February 27, 2008 by admin  
Filed under Politics, Quotes

Truth is a demure lady, much too ladylike to knock you on your head and drag you to her cave. She is there, but people must want her, and seek her out.

I won’t insult your intelligence by suggesting that you really believe what you just said.

A Conservative is a fellow who is standing athwart history yelling “Stop!”

Conservatives pride themselves on resisting change, which is as it should be.

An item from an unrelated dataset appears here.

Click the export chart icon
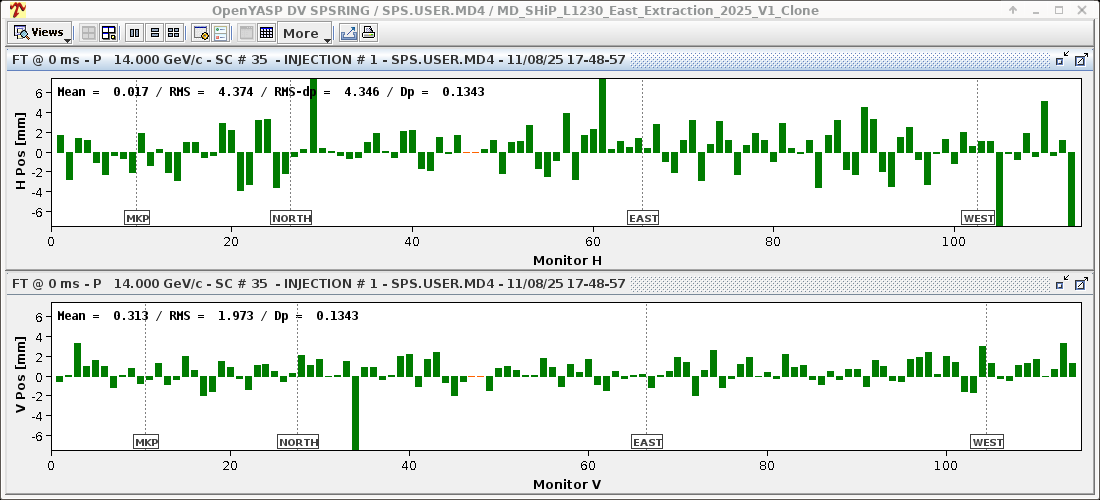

But intelligent deference to tradition and stability can evolve into intellectual sloth and moral fanaticism, as when conservatives simply decline to look up from dogma because the effort to raise their heads and reconsider is too great.

Conservatives should be adamant about the need for the reappearance of Judeo-Christianity in the public square.

Liberals claim to want to give a hearing to other views, but then are shocked and offended to discover that there are other views.

Back in the thirties we were told we must collectivize the nation because the people were so poor. Now we are told we must collectivize the nation because the people are so rich.

I will not cede more power to the state. I will not willingly cede more power to anyone, not to the state, not to General Motors, not to the CIO. I will hoard my power like a miser, resisting every effort to drain it away from me. I will then use my power, as I see fit. I mean to live my life an obedient man, but obedient to God, subservient to the wisdom of my ancestors; never to the authority of political truths arived at yesterday at the voting booth. That is a program of sorts, is it not? It is certainly program enough to keep conservatives busy, and Liberals at bay. And the nation free. (in Up from Liberalism)

The best defense against usurpatory government is an assertive citizenry.

We are so concerned to flatter the majority that we lose sight of how very often it is necessary, in order to preserve freedom for the minority, let alone for the individual, to face that majority down.

I’d rather entrust the government of the United States to the first 400 people listed in the Boston telephone directory than to the faculty of Harvard University.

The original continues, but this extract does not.